FOUCAULT



We’ll put Michel Foucault (born 1926, Poitiers, France – died 1984, Paris, France) in conversation with Durkheim. You should start by reading James Faubion’s short biography of Foucault.



THE DISCIPLINARY SOCIETY


Foucault. 1975. Discipline and Punish. (pp. 3-31, 170-228)


Foucault analyzes the rise of the disciplinary society. He opens by detailing a rapid shift from the public execution (an exercise of sovereign power) to the penitentiary timetable (an exercise of disciplinary power). Where power was once exercised to amplify corporeal suffering, it is now used to suspend rights, impose obligations, and specify prohibitions. The executioner has been replaced by an army of technicians that includes psychologists, teachers, doctors, and other experts. Rather than terrorize and repress, disciplinary power aims to increase the docility and utility of bodies. Put simply, disciplinary power makes productive individuals. It does so by targeting the “soul,” that hard to see, but nevertheless real, patterning of thoughts, wills, and inclinations. Foucault argues that disciplinary power does this through three general mechanisms: hierarchical observation, normalizing judgement, and examination (the combination of hierarchical observation and normalizing judgement). This motivates his comparison of three cases: the plague (as an example of hierarchical observation), the leper (as an example of normalization, or at least exclusion), and the panopticon (as an example of examination). The latter is key. While we may not live in literal panopticons, Foucault argues that we live in a network of panopticon-like institutions that make up a disciplinary society. This leads to some important discussions of state, democracy, economy, and more.

FOUCAULT AND DURKHEIM


Read the "Durkheim Excerpts for Foucault" in the Excerpt Packet.

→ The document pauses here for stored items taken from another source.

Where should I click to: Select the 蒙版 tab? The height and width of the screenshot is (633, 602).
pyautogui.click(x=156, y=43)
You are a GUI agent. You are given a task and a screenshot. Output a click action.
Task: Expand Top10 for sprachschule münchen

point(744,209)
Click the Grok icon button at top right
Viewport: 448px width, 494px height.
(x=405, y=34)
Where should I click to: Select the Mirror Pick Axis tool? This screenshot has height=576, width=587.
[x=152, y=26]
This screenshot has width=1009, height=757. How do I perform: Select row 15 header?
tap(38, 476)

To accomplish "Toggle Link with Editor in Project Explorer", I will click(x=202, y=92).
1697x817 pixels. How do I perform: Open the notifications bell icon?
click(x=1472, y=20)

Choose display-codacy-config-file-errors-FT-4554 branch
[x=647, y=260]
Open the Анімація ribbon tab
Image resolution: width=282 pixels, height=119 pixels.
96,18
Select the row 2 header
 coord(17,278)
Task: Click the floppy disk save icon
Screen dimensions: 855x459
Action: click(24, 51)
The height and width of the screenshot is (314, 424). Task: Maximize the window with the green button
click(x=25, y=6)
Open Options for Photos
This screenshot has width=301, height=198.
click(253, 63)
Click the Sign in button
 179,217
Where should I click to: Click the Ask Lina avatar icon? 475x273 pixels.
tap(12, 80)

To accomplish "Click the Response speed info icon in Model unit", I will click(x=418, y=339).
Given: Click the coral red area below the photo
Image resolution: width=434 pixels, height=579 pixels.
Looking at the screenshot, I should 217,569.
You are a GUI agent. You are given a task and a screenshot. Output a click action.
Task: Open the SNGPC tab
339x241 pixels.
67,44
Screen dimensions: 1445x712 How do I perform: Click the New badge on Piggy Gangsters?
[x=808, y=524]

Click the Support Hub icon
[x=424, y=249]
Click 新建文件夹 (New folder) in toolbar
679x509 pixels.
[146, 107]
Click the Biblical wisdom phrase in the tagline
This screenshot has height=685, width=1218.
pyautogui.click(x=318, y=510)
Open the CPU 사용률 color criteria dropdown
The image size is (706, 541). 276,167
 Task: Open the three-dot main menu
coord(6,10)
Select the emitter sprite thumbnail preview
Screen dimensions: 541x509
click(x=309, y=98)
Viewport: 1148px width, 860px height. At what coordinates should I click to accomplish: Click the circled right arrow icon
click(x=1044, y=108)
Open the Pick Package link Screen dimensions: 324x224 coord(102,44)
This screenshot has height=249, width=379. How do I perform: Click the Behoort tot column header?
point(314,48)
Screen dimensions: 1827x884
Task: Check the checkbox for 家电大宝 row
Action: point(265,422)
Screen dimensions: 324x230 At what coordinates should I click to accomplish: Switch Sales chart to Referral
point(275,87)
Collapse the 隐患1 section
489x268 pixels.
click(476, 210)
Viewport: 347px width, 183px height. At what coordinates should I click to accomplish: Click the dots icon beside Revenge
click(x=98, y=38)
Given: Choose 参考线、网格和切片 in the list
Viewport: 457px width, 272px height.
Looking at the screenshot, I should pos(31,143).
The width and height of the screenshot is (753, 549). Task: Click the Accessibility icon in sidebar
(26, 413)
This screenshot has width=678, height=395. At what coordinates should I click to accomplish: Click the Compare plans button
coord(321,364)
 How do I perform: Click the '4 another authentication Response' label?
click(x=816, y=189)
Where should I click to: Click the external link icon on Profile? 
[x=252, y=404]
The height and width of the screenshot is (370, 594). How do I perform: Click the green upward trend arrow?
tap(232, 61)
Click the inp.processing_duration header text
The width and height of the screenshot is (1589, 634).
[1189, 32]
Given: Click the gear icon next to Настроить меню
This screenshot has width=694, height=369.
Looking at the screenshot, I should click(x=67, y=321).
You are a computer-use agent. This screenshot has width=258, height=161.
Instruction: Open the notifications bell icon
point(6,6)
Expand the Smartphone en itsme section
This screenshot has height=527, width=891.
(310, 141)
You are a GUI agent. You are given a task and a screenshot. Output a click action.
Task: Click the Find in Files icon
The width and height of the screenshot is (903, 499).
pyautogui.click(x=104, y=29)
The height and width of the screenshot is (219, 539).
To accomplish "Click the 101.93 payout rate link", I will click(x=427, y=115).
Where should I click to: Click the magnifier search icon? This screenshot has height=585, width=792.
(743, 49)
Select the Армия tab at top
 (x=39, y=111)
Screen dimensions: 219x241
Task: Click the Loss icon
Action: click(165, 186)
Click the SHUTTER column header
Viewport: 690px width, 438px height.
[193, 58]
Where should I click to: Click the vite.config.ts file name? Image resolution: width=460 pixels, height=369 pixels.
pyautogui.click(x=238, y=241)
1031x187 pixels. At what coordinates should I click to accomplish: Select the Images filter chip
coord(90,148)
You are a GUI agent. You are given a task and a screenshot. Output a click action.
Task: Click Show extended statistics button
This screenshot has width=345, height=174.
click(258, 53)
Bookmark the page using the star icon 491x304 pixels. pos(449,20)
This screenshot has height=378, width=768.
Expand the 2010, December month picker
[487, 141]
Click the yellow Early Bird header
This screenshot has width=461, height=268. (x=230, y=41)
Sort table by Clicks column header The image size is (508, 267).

Discipline and Punish gives us a lot to chew on. We may want to consider what Foucault might say to Gramsci (on the regulated society) and Fanon (on violence). However, we’ll put him in a deeper conversation with Durkheim. We should compare sovereign power with mechanical solidarity and disciplinary power with organic solidarity. Foucault and Durkheim also both say some interesting things about the expansion and consolidation of state power. What might Foucault, for example, say to Durkheim about the rise of restitutive law? The most interesting conversation, however, might concern the social origins of “individuals.”